### WHAT YOU NEED TO DO
Every line of the entries below that carries the string "screenshot" should be copied.

---------- ENTRIES SHOWN ----------

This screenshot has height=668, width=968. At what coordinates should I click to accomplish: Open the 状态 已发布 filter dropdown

----------
---------- ENTRIES SHOWN ----------

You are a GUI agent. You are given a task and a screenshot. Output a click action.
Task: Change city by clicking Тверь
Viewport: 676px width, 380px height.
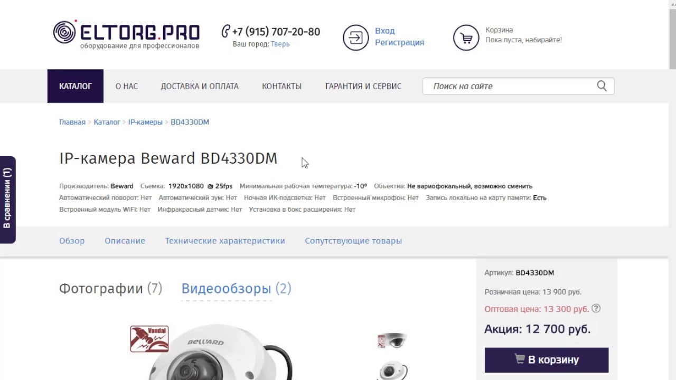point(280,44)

----------

### ANSWER SPACE
This screenshot has height=668, width=968. At what coordinates should I click to accomplish: Open the 状态 已发布 filter dropdown
You are a GUI agent. You are given a task and a screenshot. Output a click action.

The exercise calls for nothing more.